» **Task instructions**: Line by line, copy the records below exactly.

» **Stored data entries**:
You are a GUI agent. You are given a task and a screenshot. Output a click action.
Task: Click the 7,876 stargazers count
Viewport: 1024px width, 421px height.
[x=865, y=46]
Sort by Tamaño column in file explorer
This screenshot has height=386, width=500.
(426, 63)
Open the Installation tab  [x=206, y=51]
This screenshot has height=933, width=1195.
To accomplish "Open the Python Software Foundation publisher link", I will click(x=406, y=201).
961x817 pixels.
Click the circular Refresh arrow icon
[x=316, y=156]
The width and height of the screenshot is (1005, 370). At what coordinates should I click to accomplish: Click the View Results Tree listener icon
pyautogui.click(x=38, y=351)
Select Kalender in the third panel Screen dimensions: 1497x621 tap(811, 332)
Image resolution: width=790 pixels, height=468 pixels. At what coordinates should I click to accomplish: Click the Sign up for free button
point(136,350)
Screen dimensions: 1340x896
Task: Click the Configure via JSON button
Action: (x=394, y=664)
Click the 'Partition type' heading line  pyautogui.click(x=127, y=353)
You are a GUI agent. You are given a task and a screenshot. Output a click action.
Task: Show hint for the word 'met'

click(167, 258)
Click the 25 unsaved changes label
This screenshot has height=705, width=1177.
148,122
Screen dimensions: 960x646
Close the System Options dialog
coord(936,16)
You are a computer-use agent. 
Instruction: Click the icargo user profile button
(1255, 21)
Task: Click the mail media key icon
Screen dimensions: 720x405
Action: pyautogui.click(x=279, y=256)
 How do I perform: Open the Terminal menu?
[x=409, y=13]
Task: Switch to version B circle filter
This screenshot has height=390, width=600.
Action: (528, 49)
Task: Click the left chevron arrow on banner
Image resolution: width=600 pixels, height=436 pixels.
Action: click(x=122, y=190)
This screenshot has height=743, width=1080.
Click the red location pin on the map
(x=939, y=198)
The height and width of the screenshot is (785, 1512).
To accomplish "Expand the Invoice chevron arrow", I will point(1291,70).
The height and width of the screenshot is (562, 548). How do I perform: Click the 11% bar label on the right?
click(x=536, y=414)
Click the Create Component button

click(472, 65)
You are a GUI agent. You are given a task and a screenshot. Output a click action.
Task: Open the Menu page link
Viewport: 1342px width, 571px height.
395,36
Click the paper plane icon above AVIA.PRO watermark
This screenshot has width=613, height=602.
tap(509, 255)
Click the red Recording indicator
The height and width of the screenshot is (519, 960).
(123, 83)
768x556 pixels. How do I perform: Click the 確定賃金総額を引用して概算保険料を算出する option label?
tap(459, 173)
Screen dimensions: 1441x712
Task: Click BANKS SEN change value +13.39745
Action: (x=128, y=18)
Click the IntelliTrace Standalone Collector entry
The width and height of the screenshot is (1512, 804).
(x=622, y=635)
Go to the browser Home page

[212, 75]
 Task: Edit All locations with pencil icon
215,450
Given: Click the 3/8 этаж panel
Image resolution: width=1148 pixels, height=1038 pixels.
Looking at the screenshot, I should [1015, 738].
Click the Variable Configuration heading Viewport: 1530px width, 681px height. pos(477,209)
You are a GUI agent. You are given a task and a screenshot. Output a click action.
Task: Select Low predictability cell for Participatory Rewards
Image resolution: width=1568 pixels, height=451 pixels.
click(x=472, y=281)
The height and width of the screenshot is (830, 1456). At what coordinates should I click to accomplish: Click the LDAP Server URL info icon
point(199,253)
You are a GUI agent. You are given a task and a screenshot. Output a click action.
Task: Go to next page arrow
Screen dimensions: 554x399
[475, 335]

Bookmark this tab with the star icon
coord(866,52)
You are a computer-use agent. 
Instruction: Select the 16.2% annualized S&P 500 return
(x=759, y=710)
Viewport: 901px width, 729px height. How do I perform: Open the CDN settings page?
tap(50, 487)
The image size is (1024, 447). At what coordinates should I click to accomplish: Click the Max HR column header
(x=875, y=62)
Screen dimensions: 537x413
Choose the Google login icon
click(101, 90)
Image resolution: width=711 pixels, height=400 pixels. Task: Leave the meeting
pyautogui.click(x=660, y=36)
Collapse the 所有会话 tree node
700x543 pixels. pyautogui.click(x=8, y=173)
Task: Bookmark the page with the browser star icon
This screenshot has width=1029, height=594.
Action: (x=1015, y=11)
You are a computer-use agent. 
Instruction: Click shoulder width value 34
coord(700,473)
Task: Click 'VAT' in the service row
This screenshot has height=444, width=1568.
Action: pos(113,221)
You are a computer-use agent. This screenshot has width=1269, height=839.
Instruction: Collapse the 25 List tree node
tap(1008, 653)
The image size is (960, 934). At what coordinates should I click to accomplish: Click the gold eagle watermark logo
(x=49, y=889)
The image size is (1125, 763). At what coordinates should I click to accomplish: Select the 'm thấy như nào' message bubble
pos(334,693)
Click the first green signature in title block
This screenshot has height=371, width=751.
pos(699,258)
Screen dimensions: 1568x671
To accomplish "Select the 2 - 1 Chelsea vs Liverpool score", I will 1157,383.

» **Solution to this exercise**:
You are a GUI agent. You are given a task and a screenshot. Output a click action.
Task: Click the 7,876 stargazers count
Viewport: 1024px width, 421px height.
[x=865, y=46]
Sort by Tamaño column in file explorer
This screenshot has height=386, width=500.
(426, 63)
Open the Installation tab  [x=206, y=51]
This screenshot has height=933, width=1195.
To accomplish "Open the Python Software Foundation publisher link", I will click(x=406, y=201).
961x817 pixels.
Click the circular Refresh arrow icon
[x=316, y=156]
The width and height of the screenshot is (1005, 370). At what coordinates should I click to accomplish: Click the View Results Tree listener icon
pyautogui.click(x=38, y=351)
Select Kalender in the third panel Screen dimensions: 1497x621 tap(811, 332)
Image resolution: width=790 pixels, height=468 pixels. At what coordinates should I click to accomplish: Click the Sign up for free button
point(136,350)
Screen dimensions: 1340x896
Task: Click the Configure via JSON button
Action: (x=394, y=664)
Click the 'Partition type' heading line  pyautogui.click(x=127, y=353)
You are a GUI agent. You are given a task and a screenshot. Output a click action.
Task: Show hint for the word 'met'

click(167, 258)
Click the 25 unsaved changes label
This screenshot has height=705, width=1177.
148,122
Screen dimensions: 960x646
Close the System Options dialog
coord(936,16)
You are a computer-use agent. 
Instruction: Click the icargo user profile button
(1255, 21)
Task: Click the mail media key icon
Screen dimensions: 720x405
Action: pyautogui.click(x=279, y=256)
 How do I perform: Open the Terminal menu?
[x=409, y=13]
Task: Switch to version B circle filter
This screenshot has height=390, width=600.
Action: (528, 49)
Task: Click the left chevron arrow on banner
Image resolution: width=600 pixels, height=436 pixels.
Action: click(x=122, y=190)
This screenshot has height=743, width=1080.
Click the red location pin on the map
(x=939, y=198)
The height and width of the screenshot is (785, 1512).
To accomplish "Expand the Invoice chevron arrow", I will point(1291,70).
The height and width of the screenshot is (562, 548). How do I perform: Click the 11% bar label on the right?
click(x=536, y=414)
Click the Create Component button

click(472, 65)
You are a GUI agent. You are given a task and a screenshot. Output a click action.
Task: Open the Menu page link
Viewport: 1342px width, 571px height.
395,36
Click the paper plane icon above AVIA.PRO watermark
This screenshot has width=613, height=602.
tap(509, 255)
Click the red Recording indicator
The height and width of the screenshot is (519, 960).
(123, 83)
768x556 pixels. How do I perform: Click the 確定賃金総額を引用して概算保険料を算出する option label?
tap(459, 173)
Screen dimensions: 1441x712
Task: Click BANKS SEN change value +13.39745
Action: (x=128, y=18)
Click the IntelliTrace Standalone Collector entry
The width and height of the screenshot is (1512, 804).
(x=622, y=635)
Go to the browser Home page

[212, 75]
 Task: Edit All locations with pencil icon
215,450
Given: Click the 3/8 этаж panel
Image resolution: width=1148 pixels, height=1038 pixels.
Looking at the screenshot, I should [1015, 738].
Click the Variable Configuration heading Viewport: 1530px width, 681px height. pos(477,209)
You are a GUI agent. You are given a task and a screenshot. Output a click action.
Task: Select Low predictability cell for Participatory Rewards
Image resolution: width=1568 pixels, height=451 pixels.
click(x=472, y=281)
The height and width of the screenshot is (830, 1456). At what coordinates should I click to accomplish: Click the LDAP Server URL info icon
point(199,253)
You are a GUI agent. You are given a task and a screenshot. Output a click action.
Task: Go to next page arrow
Screen dimensions: 554x399
[475, 335]

Bookmark this tab with the star icon
coord(866,52)
You are a computer-use agent. 
Instruction: Select the 16.2% annualized S&P 500 return
(x=759, y=710)
Viewport: 901px width, 729px height. How do I perform: Open the CDN settings page?
tap(50, 487)
The image size is (1024, 447). At what coordinates should I click to accomplish: Click the Max HR column header
(x=875, y=62)
Screen dimensions: 537x413
Choose the Google login icon
click(101, 90)
Image resolution: width=711 pixels, height=400 pixels. Task: Leave the meeting
pyautogui.click(x=660, y=36)
Collapse the 所有会话 tree node
700x543 pixels. pyautogui.click(x=8, y=173)
Task: Bookmark the page with the browser star icon
This screenshot has width=1029, height=594.
Action: (x=1015, y=11)
You are a computer-use agent. 
Instruction: Click shoulder width value 34
coord(700,473)
Task: Click 'VAT' in the service row
This screenshot has height=444, width=1568.
Action: pos(113,221)
You are a computer-use agent. This screenshot has width=1269, height=839.
Instruction: Collapse the 25 List tree node
tap(1008, 653)
The image size is (960, 934). At what coordinates should I click to accomplish: Click the gold eagle watermark logo
(x=49, y=889)
The image size is (1125, 763). At what coordinates should I click to accomplish: Select the 'm thấy như nào' message bubble
pos(334,693)
Click the first green signature in title block
This screenshot has height=371, width=751.
pos(699,258)
Screen dimensions: 1568x671
To accomplish "Select the 2 - 1 Chelsea vs Liverpool score", I will 1157,383.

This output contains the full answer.